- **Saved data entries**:
————————

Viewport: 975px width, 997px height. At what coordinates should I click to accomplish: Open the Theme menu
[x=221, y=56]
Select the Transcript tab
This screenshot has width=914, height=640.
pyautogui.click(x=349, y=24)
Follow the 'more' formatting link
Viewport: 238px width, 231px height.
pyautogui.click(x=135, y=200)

————————

- **WHAT TO PRODUCE**: Could you restate all of the lines above without altering a single word?

- **OUTPUT OF THE TASK**:
Viewport: 975px width, 997px height. At what coordinates should I click to accomplish: Open the Theme menu
[x=221, y=56]
Select the Transcript tab
This screenshot has width=914, height=640.
pyautogui.click(x=349, y=24)
Follow the 'more' formatting link
Viewport: 238px width, 231px height.
pyautogui.click(x=135, y=200)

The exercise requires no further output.